Task description:
Each line of the data has to be retyped exactly as it is.

Records to process:
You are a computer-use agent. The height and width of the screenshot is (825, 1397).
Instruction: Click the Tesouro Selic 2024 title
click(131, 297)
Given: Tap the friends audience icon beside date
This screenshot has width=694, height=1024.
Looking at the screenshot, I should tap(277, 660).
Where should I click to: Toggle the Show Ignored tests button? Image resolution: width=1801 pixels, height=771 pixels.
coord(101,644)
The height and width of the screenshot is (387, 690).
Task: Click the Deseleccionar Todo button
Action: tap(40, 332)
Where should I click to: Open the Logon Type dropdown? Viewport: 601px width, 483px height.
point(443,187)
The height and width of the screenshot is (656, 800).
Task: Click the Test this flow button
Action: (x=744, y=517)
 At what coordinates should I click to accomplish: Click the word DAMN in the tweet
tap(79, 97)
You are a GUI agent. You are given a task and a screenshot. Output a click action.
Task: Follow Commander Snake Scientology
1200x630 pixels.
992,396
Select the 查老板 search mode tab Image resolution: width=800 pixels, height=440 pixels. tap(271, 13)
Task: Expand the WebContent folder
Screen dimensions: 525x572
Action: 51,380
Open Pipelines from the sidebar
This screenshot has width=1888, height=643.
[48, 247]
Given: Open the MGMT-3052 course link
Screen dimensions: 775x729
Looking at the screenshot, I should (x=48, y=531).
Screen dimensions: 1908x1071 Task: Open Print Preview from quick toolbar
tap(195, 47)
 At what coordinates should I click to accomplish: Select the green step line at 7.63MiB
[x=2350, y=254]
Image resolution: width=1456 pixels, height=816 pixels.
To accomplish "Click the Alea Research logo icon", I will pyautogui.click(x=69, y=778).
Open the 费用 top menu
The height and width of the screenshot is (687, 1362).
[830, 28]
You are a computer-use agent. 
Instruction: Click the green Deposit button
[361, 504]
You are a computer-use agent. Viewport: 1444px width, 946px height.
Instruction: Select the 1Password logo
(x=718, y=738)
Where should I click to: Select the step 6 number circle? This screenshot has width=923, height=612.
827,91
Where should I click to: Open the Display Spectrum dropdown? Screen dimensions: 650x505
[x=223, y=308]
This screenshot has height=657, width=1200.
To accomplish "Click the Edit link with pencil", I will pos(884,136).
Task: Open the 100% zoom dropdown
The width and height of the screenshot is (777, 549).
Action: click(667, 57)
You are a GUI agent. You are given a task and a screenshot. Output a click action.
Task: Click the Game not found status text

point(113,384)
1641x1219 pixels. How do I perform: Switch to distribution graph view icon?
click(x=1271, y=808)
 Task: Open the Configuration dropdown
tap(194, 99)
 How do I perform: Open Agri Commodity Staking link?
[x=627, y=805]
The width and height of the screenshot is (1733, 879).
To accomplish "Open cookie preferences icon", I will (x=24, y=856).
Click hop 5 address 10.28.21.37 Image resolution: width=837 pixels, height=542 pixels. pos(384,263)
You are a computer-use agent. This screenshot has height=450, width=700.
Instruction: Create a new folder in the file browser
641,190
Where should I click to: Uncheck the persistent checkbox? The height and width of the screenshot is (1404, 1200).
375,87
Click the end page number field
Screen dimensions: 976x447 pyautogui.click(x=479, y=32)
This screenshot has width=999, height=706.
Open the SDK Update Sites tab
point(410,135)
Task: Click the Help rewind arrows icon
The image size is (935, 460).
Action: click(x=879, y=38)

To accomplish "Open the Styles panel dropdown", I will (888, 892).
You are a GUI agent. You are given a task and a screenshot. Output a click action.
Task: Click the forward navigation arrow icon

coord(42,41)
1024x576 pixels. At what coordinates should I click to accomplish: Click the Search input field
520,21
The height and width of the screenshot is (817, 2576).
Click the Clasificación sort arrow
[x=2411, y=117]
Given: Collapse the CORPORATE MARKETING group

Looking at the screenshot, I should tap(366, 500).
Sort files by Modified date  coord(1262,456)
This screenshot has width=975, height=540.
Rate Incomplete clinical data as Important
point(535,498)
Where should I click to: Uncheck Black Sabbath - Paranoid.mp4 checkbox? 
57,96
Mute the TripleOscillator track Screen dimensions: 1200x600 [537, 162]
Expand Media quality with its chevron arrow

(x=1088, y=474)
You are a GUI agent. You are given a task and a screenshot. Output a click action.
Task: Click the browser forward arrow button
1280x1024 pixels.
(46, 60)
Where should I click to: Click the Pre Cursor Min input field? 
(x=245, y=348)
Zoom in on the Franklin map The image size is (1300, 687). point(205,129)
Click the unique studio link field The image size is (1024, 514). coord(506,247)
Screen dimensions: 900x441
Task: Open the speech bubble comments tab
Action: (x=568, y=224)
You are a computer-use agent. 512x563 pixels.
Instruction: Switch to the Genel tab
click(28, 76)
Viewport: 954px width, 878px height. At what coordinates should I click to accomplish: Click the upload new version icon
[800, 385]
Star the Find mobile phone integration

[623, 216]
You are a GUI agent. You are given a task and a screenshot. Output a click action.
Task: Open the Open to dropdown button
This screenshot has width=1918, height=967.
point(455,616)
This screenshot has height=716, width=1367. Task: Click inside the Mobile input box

Response:
You are a computer-use agent. The height and width of the screenshot is (825, 1397).
Instruction: Click the Tesouro Selic 2024 title
click(131, 297)
Given: Tap the friends audience icon beside date
This screenshot has width=694, height=1024.
Looking at the screenshot, I should tap(277, 660).
Where should I click to: Toggle the Show Ignored tests button? Image resolution: width=1801 pixels, height=771 pixels.
coord(101,644)
The height and width of the screenshot is (387, 690).
Task: Click the Deseleccionar Todo button
Action: tap(40, 332)
Where should I click to: Open the Logon Type dropdown? Viewport: 601px width, 483px height.
point(443,187)
The height and width of the screenshot is (656, 800).
Task: Click the Test this flow button
Action: (x=744, y=517)
 At what coordinates should I click to accomplish: Click the word DAMN in the tweet
tap(79, 97)
You are a GUI agent. You are given a task and a screenshot. Output a click action.
Task: Follow Commander Snake Scientology
1200x630 pixels.
992,396
Select the 查老板 search mode tab Image resolution: width=800 pixels, height=440 pixels. tap(271, 13)
Task: Expand the WebContent folder
Screen dimensions: 525x572
Action: 51,380
Open Pipelines from the sidebar
This screenshot has width=1888, height=643.
[48, 247]
Given: Open the MGMT-3052 course link
Screen dimensions: 775x729
Looking at the screenshot, I should (x=48, y=531).
Screen dimensions: 1908x1071 Task: Open Print Preview from quick toolbar
tap(195, 47)
 At what coordinates should I click to accomplish: Select the green step line at 7.63MiB
[x=2350, y=254]
Image resolution: width=1456 pixels, height=816 pixels.
To accomplish "Click the Alea Research logo icon", I will pyautogui.click(x=69, y=778).
Open the 费用 top menu
The height and width of the screenshot is (687, 1362).
[830, 28]
You are a computer-use agent. 
Instruction: Click the green Deposit button
[361, 504]
You are a computer-use agent. Viewport: 1444px width, 946px height.
Instruction: Select the 1Password logo
(x=718, y=738)
Where should I click to: Select the step 6 number circle? This screenshot has width=923, height=612.
827,91
Where should I click to: Open the Display Spectrum dropdown? Screen dimensions: 650x505
[x=223, y=308]
This screenshot has height=657, width=1200.
To accomplish "Click the Edit link with pencil", I will pos(884,136).
Task: Open the 100% zoom dropdown
The width and height of the screenshot is (777, 549).
Action: click(667, 57)
You are a GUI agent. You are given a task and a screenshot. Output a click action.
Task: Click the Game not found status text

point(113,384)
1641x1219 pixels. How do I perform: Switch to distribution graph view icon?
click(x=1271, y=808)
 Task: Open the Configuration dropdown
tap(194, 99)
 How do I perform: Open Agri Commodity Staking link?
[x=627, y=805]
The width and height of the screenshot is (1733, 879).
To accomplish "Open cookie preferences icon", I will (x=24, y=856).
Click hop 5 address 10.28.21.37 Image resolution: width=837 pixels, height=542 pixels. pos(384,263)
You are a computer-use agent. This screenshot has height=450, width=700.
Instruction: Create a new folder in the file browser
641,190
Where should I click to: Uncheck the persistent checkbox? The height and width of the screenshot is (1404, 1200).
375,87
Click the end page number field
Screen dimensions: 976x447 pyautogui.click(x=479, y=32)
This screenshot has width=999, height=706.
Open the SDK Update Sites tab
point(410,135)
Task: Click the Help rewind arrows icon
The image size is (935, 460).
Action: click(x=879, y=38)

To accomplish "Open the Styles panel dropdown", I will (888, 892).
You are a GUI agent. You are given a task and a screenshot. Output a click action.
Task: Click the forward navigation arrow icon

coord(42,41)
1024x576 pixels. At what coordinates should I click to accomplish: Click the Search input field
520,21
The height and width of the screenshot is (817, 2576).
Click the Clasificación sort arrow
[x=2411, y=117]
Given: Collapse the CORPORATE MARKETING group

Looking at the screenshot, I should tap(366, 500).
Sort files by Modified date  coord(1262,456)
This screenshot has width=975, height=540.
Rate Incomplete clinical data as Important
point(535,498)
Where should I click to: Uncheck Black Sabbath - Paranoid.mp4 checkbox? 
57,96
Mute the TripleOscillator track Screen dimensions: 1200x600 [537, 162]
Expand Media quality with its chevron arrow

(x=1088, y=474)
You are a GUI agent. You are given a task and a screenshot. Output a click action.
Task: Click the browser forward arrow button
1280x1024 pixels.
(46, 60)
Where should I click to: Click the Pre Cursor Min input field? 
(x=245, y=348)
Zoom in on the Franklin map The image size is (1300, 687). point(205,129)
Click the unique studio link field The image size is (1024, 514). coord(506,247)
Screen dimensions: 900x441
Task: Open the speech bubble comments tab
Action: (x=568, y=224)
You are a computer-use agent. 512x563 pixels.
Instruction: Switch to the Genel tab
click(28, 76)
Viewport: 954px width, 878px height. At what coordinates should I click to accomplish: Click the upload new version icon
[800, 385]
Star the Find mobile phone integration

[623, 216]
You are a GUI agent. You are given a task and a screenshot. Output a click action.
Task: Open the Open to dropdown button
This screenshot has width=1918, height=967.
point(455,616)
This screenshot has height=716, width=1367. Task: Click inside the Mobile input box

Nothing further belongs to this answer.